British minister vows to quit convention on human rights
Home Secretary blasts rules making it difficult for country to boot out 'dangerous foreigners'
Reuters in Manchester
Home Secretary Theresa May said yesterday her ruling Conservative party would take Britain out of the European Convention on Human Rights if re-elected in 2015.
She said she would include such a promise in the party's election manifesto.
"It's ridiculous that the British government should have to go to such lengths to get rid of dangerous foreigners," May said during the party's annual conference.
"That's why the next Conservative manifesto will promise to scrap the human rights act."
The act has made the European Convention on Human Rights (ECHR) enforceable in Britain's courts since 2000.
"If leaving the European Convention is what it takes to fix our human rights laws, that is what we should do," said May.
Although the convention is not part of the European Union system, British euro sceptics often drag it into the country's debate on Europe, holding it up as an unacceptable example of external interference in Britain's internal affairs.
A series of high-profile cases in which the European Court of Human Rights, which upholds the convention, has thwarted the British government have angered many voters and exposed successive governments to the accusation they do not control Britain's own borders.
May cited the case of radical cleric Abu Qatada, who resisted British attempts to send him to Jordan to face terrorism charges for more than a decade, as a prime example of what was wrong with the convention.
The pitch to voters came as a recent poll showed that the Conservatives were trailing 11 points behind the opposition Labour Party. Meanwhile, finance minister George Osborne proposed tougher new welfare rules to try to win over working voters who are grappling with depleted spending power ahead of the 2015 election.

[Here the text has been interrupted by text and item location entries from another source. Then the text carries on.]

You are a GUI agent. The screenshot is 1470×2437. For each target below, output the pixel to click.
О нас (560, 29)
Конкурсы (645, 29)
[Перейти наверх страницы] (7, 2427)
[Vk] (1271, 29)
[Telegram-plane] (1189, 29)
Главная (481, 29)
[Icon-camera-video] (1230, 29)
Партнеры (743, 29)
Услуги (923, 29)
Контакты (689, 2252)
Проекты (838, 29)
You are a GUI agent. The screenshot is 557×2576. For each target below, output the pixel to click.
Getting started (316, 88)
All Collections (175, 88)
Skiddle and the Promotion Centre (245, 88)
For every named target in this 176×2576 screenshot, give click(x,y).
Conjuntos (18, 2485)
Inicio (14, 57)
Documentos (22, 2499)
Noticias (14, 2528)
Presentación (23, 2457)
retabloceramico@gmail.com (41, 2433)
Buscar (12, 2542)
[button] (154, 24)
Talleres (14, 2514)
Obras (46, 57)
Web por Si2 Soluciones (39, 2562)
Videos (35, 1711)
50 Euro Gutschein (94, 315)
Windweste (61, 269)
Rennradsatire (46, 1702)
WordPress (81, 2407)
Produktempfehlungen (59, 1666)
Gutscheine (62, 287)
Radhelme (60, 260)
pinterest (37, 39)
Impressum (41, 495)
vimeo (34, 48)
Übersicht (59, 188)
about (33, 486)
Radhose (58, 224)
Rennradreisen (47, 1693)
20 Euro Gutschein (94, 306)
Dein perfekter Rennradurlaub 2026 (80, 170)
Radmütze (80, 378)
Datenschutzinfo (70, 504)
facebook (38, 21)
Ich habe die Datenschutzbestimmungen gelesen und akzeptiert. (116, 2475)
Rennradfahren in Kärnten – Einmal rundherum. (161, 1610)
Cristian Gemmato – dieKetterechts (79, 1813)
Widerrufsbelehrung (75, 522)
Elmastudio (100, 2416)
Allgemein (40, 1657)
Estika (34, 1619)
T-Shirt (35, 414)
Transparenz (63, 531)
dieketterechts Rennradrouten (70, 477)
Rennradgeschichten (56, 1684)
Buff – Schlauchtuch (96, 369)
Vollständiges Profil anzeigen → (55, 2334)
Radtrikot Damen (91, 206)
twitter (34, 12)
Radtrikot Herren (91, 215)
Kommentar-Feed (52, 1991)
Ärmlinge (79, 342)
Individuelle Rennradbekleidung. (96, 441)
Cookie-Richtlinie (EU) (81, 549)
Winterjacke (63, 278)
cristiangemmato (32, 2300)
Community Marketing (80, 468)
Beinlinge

Osborne promised he could sustain a recovery of Britain's US$2.5 trillion economy, but cautioned there was no room for complacency.
He held out the prospect of static petrol prices between now and 2015, said he would aim to return Britain to a budget surplus if his party won and said he would also increase investment spending by the same pace as economic growth.
"What I offer is a serious plan for a grown-up country that will create jobs, keep mortgage rates low and let people keep more of their income - tax free.
"It is the only route to better living standards."
Osborne's promises were designed to counter Labour's charge that Prime Minister David Cameron has presided over a cost of living crisis.
It was meant to appeal to working Britons who, according to polls, feel the country's annual £200 billion (HK$2.5 trillion) welfare system is too generous.
The Conservatives are on the back foot after Labour held its own conference last week and promised to freeze people's energy bills if elected.
Osborne said he wanted to end "a something for nothing" culture by obliging Britain's 200,000 long-term unemployed to undertake certain activities such as community work or face losing a portion of their welfare benefit.
The move, unveiled along with a new slogan "For Hardworking People", is likely to resurrect a long-running political row that critics say engenders divisive politics.